▶ PARTS OF THE EXERCISE
(1) According to the comment thread on mini-bonds, how far has the writer gotten through the first of these bonds?
(2) Reproduce verbatim the part of the records that runs from their start through the line containing "feature-gene-fadj is located", both ends included, and leave the pictures out.

== PROVIDED TEXT

Here’s what I wrote in the article sitting above us:
i.e. More or less what you just said after saying I had “missed the main point.”
It’s somewhat infuriating to be honest to the way my brain works, and always makes me think I should just disable the comments.
However most of the rest of your comment is interesting and a useful perspective. 🙂 I disagree that they’re “distressed”. That’s an inflammatory bit of colour, really. I agree the risks might be similar to conventioned distressed debt though.
The mini-bonds sit outside of my portfolio for the reasons you go into. I don’t consider them part of my investing strategy, as I said in the piece.
Also, when saying I may lose loads of money and it’s a huge red flag, let’s remember I’ve yet to lose a penny. (Touch wood!) I’m more than halfway through on the first of these bonds. And I am explicitly testing my ability to judge these situations and to invest in the right ones, as I detailed in the piece. 🙂
When you got into the section about WHY you purchased them, I knew the reason before I read it. I too have taken lots of financial adventures for the purpose of generating content for my website. Sometimes the investment returns are not purely financial!
@Investor
“let’s remember I’ve yet to lose a penny”

====
== DATA SHOWN

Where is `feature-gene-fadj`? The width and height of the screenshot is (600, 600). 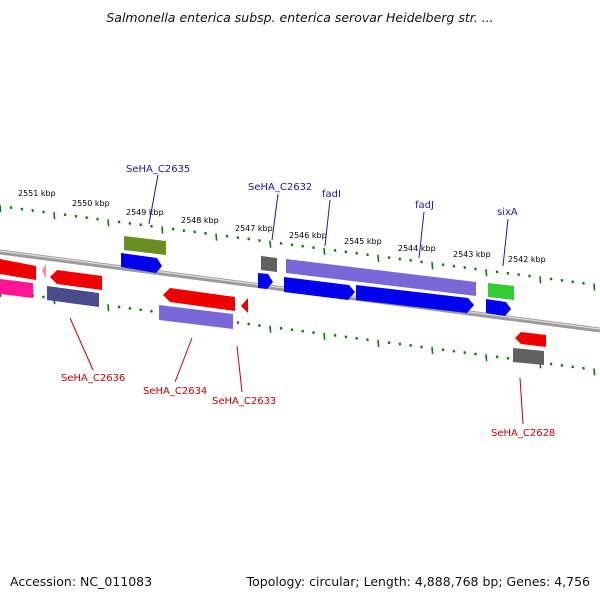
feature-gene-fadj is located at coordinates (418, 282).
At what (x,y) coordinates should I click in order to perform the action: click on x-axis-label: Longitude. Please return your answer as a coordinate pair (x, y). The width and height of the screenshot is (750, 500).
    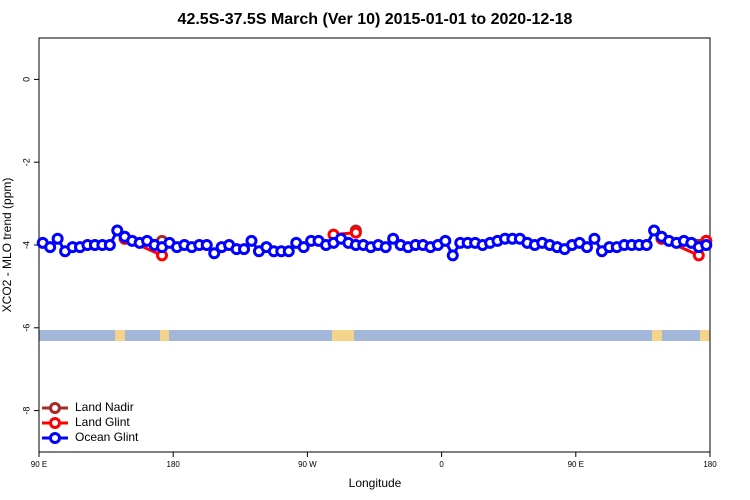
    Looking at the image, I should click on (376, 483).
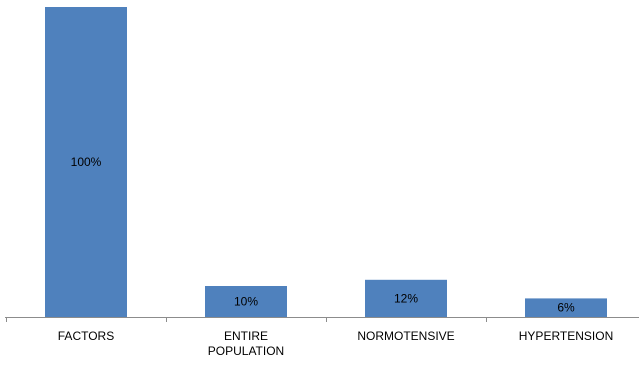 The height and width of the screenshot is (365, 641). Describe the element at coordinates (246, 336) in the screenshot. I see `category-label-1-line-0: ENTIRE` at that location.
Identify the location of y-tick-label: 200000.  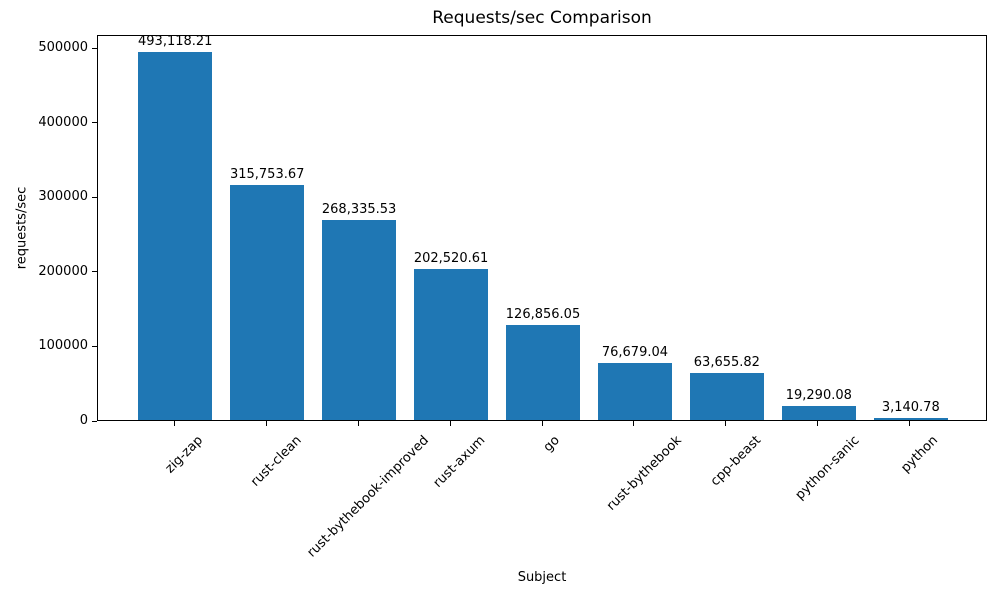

====

▶ SET OF ANSWERS
(1) More than halfway through.

(2)
Where is `feature-gene-fadj`? The width and height of the screenshot is (600, 600). 
feature-gene-fadj is located at coordinates (418, 282).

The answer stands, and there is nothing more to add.